## TASKS AND EXERCISES
1) Summarize the text on early yeti sightings in two sentences.
2) Rewrite the paragraph of the text on early yeti sightings that begins "Around 1910, V. A. Khaklov" as a bulleted list, keeping its main facts.
3) Continue the text on early yeti sightings from the point where it stops.

## EXCERPTED TEXT
Let us go back a little in history and trace some of the early sightings of yeti. In the years
1905 to 1907, a young scientist B.B. Baradiyn was engaged by the Russian
Geographical Society to undertake a mission across Mongolia to Tibet.
One evening just before sundown Baradiyn's caravan leader gave a yell and pointed to a strange
figure clambering up a sand dune. The whole party could clearly see the
head of what seemed to be a longhaired man resembling an ape. It stood
there for some time then hid behind the crest of the dune.
Around 1910, V. A. Khaklov, a young geologist found two witnesses among Kazakhstan tribesmen
who had seen a captive wildman in Central Asia where their Kazakhstan
relatives lived. The species was male of less than medium height and covered
with hair just like a young camel. But what was really striking about
the creature were his long arms reaching to below his knees. He was stooped
with shoulders bent forward and had a narrow, hollow looking chest. His
brow was sloping and jutted out sharply above the eyes. His lower jaw
was massive and he was rather chinless with a small nose and big nostrils.
He had large ears with no lobes and somewhat pointed toward the rear like
a fox's. The skin on his forehead, forearms and knees was horny and calloused.
His legs far apart and bent at the knees. The soles of his feet resembled
those of humans but were one and a half times to twice as broad with widely
set toes.
Another witness found by V. A. Khaklov had observed a wildman specimen over a period of several
months near the Manas River. That specimen, a female had been captured
by local farmers. This wild woman answered to the descriptions of yeti.
Her body was covered with hair, she was narrow chested and stooping with
inordinately long arms, widely set legs and large flat feet with spreading
toes. The feet were very broad and looked like paws. She
emitted sounds only occasionally but bared her teeth when anybody came
near her during her captivity and when she slept; it was in a peculiar
position like a camel with knees and elbows beneath her with her forehead
touching the ground - hands cupped at the back of her neck. She ate mostly
raw meat but developed a taste for flat loaves of bread. Sometimes she
seized and devoured insects that came within her reach. She drank either
by lying level to the ground and drinking like a horse or by dripping
water into her mouth with her hand. When she was set free, she walked
off clumsily; long arms dangling and then ran to the nearby swamps.
Khaklov had pictures that showed a chimpanzee, a gorilla and a reconstructed sketch of a prehistoric
man. He showed the photographs to each witness at different times with
a request that they indicate which of the photographs most resembled the
wildman species. Both men pointed to the picture of prehistoric man
In the summer of 1928, the eminent Mongolian Scientist, Professor Rinchen halted overnight at
the home of an old Mongol woman of the Gobi, who was in her seventies.
She told him how a female yeti had once nursed her at the breast. When
she was a baby, her father had gone to Sinkiang with a caravan and her
mother had gone to the well to water a herd of sheep, leaving her unattended
in the yurt (a felt covered tent still used by these nomads). Returning
with the sheep, the mother suddenly heard her child crying and noticed
that the felt cover of the entrance to the yurt was thrown back. The alarmed
mother rushed in and saw a hideous naked woman, her body covered with
sparse hair, sitting on the women's side (east) of the yurt beside the
small Mongolian crib and putting one of her long breasts into the child's
mouth. The mother cried in horror and flung herself across the yurt to
protect her child. The hairy creature quickly put the child down, leaped
past the mother and ran out.

## INFORMATION SUPPLIED
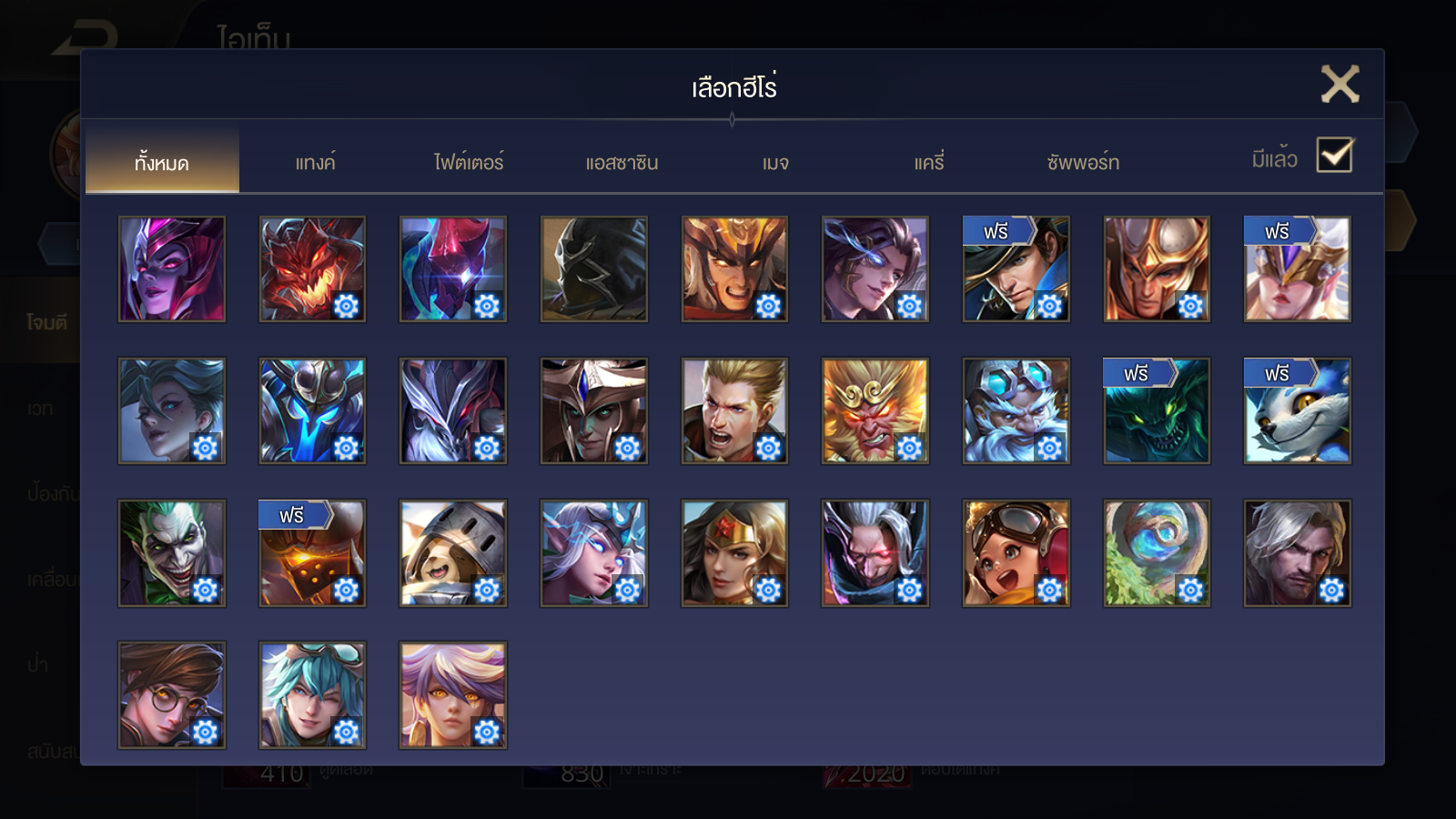Toggle the มีแล้ว owned checkbox

(x=1335, y=156)
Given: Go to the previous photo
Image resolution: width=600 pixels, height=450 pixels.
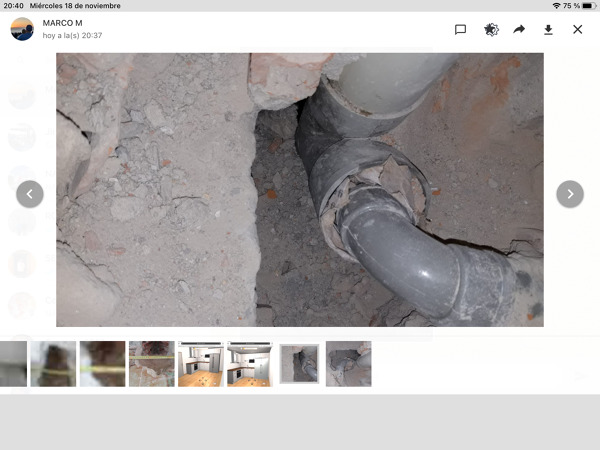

## THE REPLIES
1) Between 1905 and 1907, the caravan of scientist B.B. Baradiyn saw a longhaired, apelike figure on a sand dune during a mission across Mongolia to Tibet, and around 1910, geologist V. A. Khaklov found Kazakh witnesses who described captive wildmen in detail. In 1928, an elderly Gobi woman told Professor Rinchen that, as a baby, she had been nursed by a hairy naked female creature that fled when her mother returned to the yurt.

2)
- Around 1910, geologist V. A. Khaklov found two Kazakh tribesmen who had seen a captive wildman in Central Asia.
- The wildman was a male of less than medium height, covered with hair like a young camel.
- His arms reached below his knees.
- He was stooped, with shoulders bent forward and a narrow, hollow-looking chest.
- His brow sloped and jutted out sharply above the eyes.
- He had a massive lower jaw, almost no chin, a small nose and big nostrils.
- His large ears had no lobes and were somewhat pointed toward the rear, like a fox's.
- The skin on his forehead, forearms and knees was horny and calloused.
- His legs were set far apart and bent at the knees.
- His soles resembled human ones but were one and a half to two times as broad, with widely set toes.

3)
An old friend of Professor Rinchen, a man called Gopil, told him of a kidnapping that took place
once in the Gobi in which a yeti captured a man. A caravan traveling to
the town of Hoho in Inner Mongolia halted in the Gobi. One of the party
went off to collect the camels that had been let loose to graze. As he
was a long time returning, his companions were alarmed. One of them wanted
to go off alone to search for him.. But then an old and experienced member
of the party said there were yeti living in the wilderness in that part
of the area and that it was dangerous for one man alone to go and look
for their absent companion. So three of them set out . As they were combing
the thickets they came upon a cave in a sandstone escarpment. At the entrance
they saw signs that a man wearing boots has struggled with a barefooted
creature. + Terrified, they did not dare enter the cave. They collected
their camels, which they had left to graze nearby, and went back to the
camp to get guns. However the veteran caravan man dissuaded them saying
that once a yeti caught a man, it would be some days before the creature
came out of the cave again. It would therefore be futile to keep watch
over the cave. They continued their journey planning to free their friend
on the way back.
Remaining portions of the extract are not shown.